La que encuentro más convincente no tiene nada que ver con Cuba, pero sí con la poesía. Se trata de la carta del 28 de diciembre de 1817, poco tiempo antes de morir, que el poeta inglés John Keats le dirige a sus dos hermanos. Dice Keats allí a propósito de la personalidad poética que el entonces joven trataba de desarrollar: "Me he dado cuenta de lo que hace a un hombre realizado, especialmente en literatura, y que Shakespeare tenía de sobra. Me refiero a la capacidad negativa [negative capability]; es decir, cuando se es capaz de ser entre incertidumbres, entre misterios y entre dudas, sin que tengamos que ir buscando irritantes hechos o razones".

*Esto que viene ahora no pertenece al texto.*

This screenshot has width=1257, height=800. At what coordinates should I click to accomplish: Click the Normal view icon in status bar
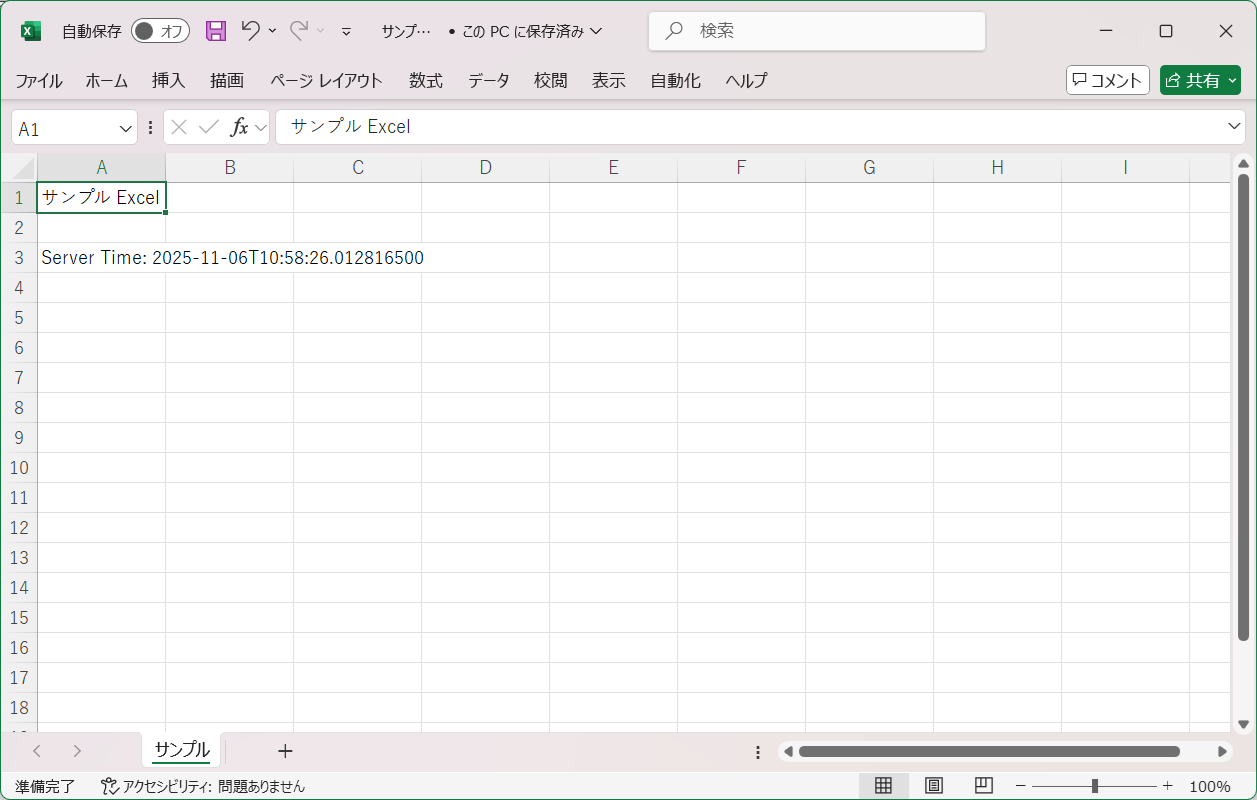[883, 786]
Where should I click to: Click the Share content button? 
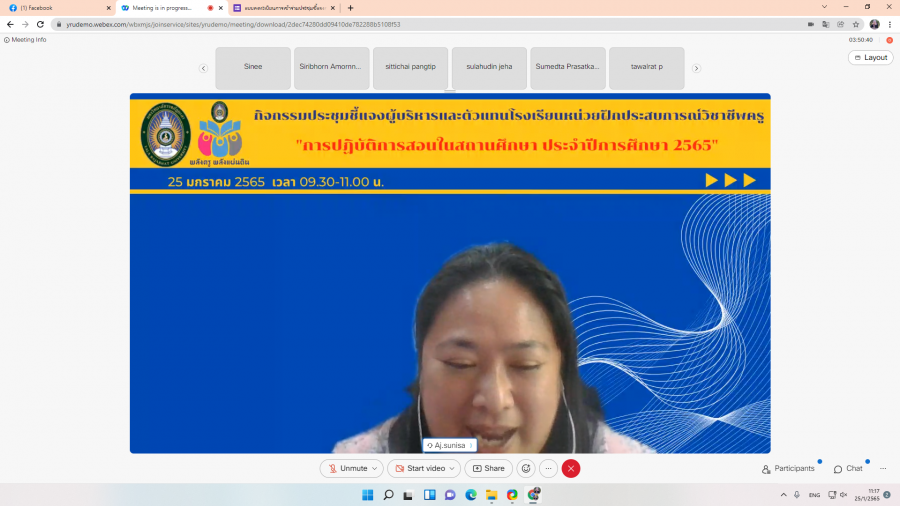pyautogui.click(x=488, y=468)
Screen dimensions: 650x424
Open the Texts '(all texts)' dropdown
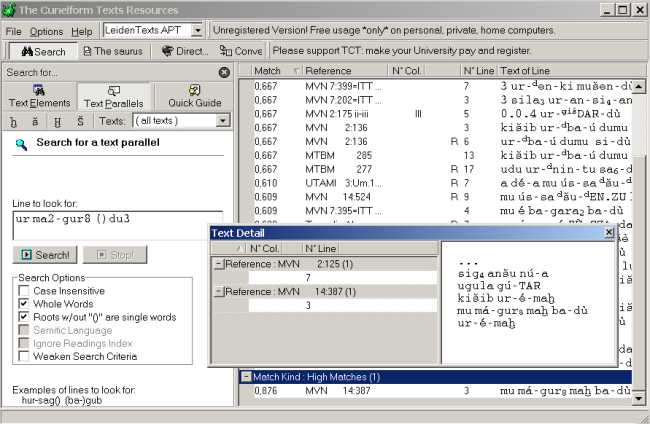pyautogui.click(x=223, y=121)
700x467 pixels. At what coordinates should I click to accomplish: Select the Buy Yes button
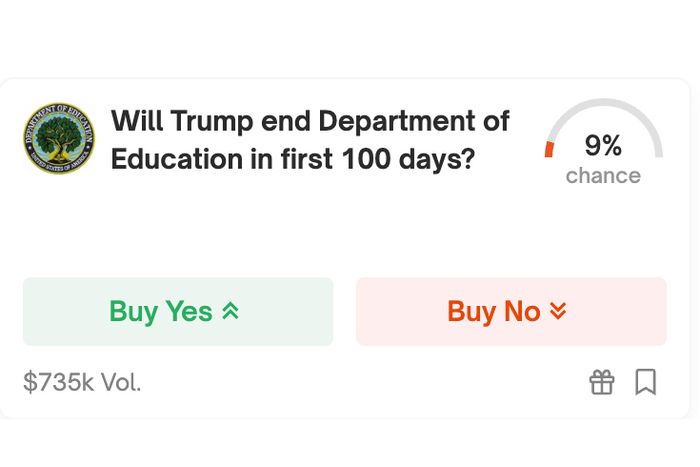178,311
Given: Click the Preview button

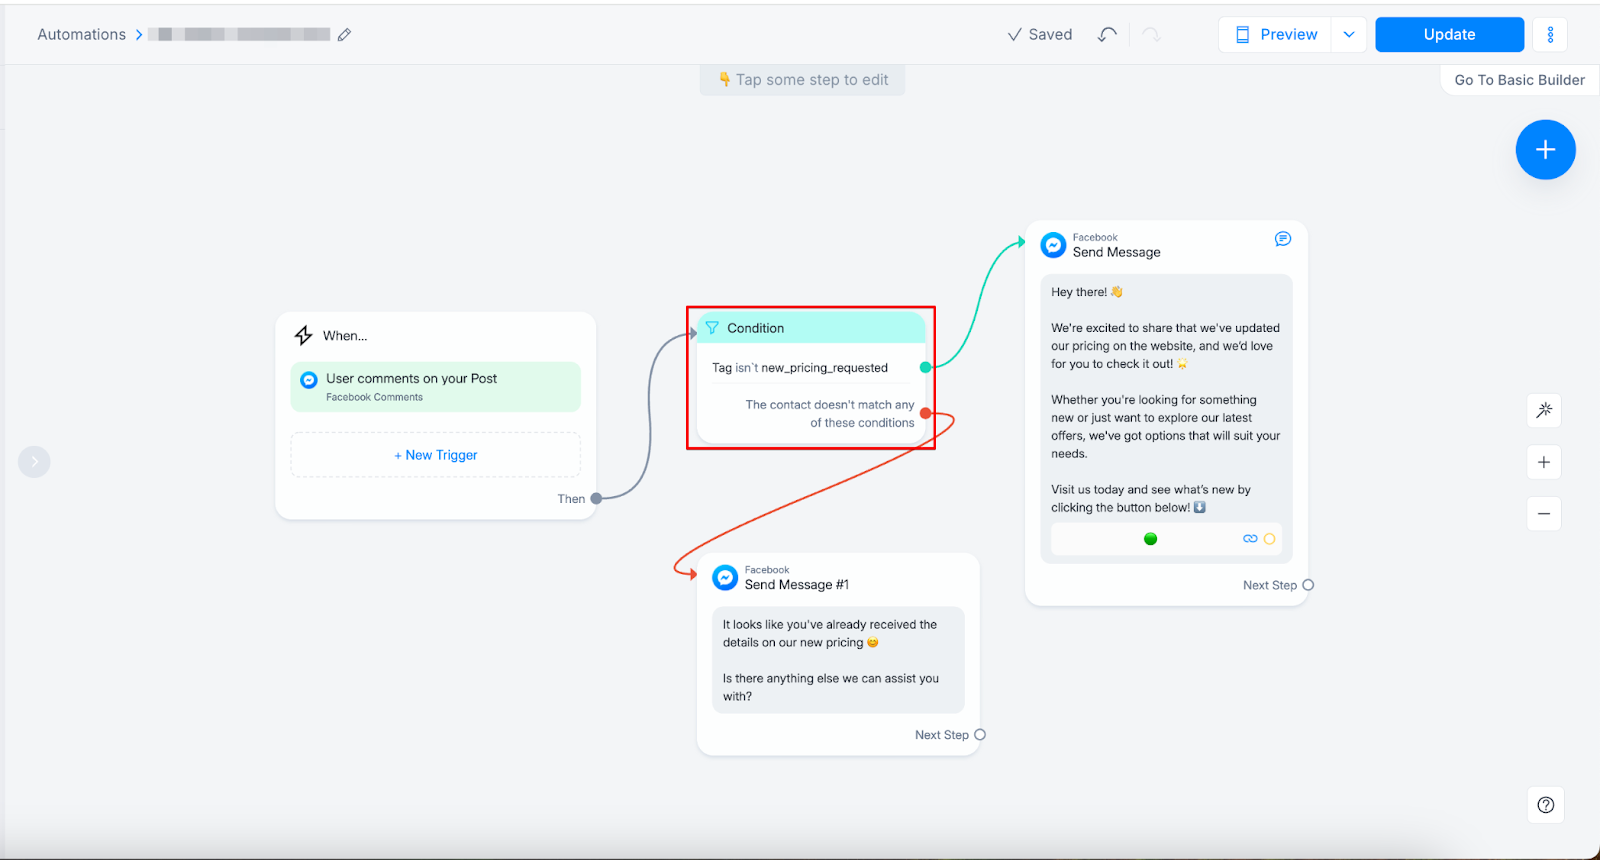Looking at the screenshot, I should point(1276,35).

"La pieza", escribió en su momento Rine Leal sobre La noche de los asesinos, "es la tragedia de la purificación, realizada a modo de exorcismo mental y regida por la sangre". No pudo Rine, como en cambio sí pudo la pieza de Triana, ver en ese momento que las palabras y las acciones del poeta anunciaban algo muy terrible que no podía entenderse, o tal vez que no se quería entender.
La grandeza de la obra de José Triana radica, a mi juicio, en esa capacidad negativa de saber vivir entre incertidumbres, de soportar con entereza, como un duende frágil, la verdad sobre la tragedia de nuestra historia. Para hacerlo Triana se ha basado, a su vez, en otra verdad más profunda, y que lleva muy adentro: la carga, el peso del poeta que sabiendo que es nadie, sin embargo vive para contarlo.
Leído en la presentación de las ediciones de Teatro completo y Poesía completa (Aduana Vieja) de José Triana en el Congreso de Dramaturgia y Artes Escénicas “Celebrando a Virgilio”, en la Universidad de Miami.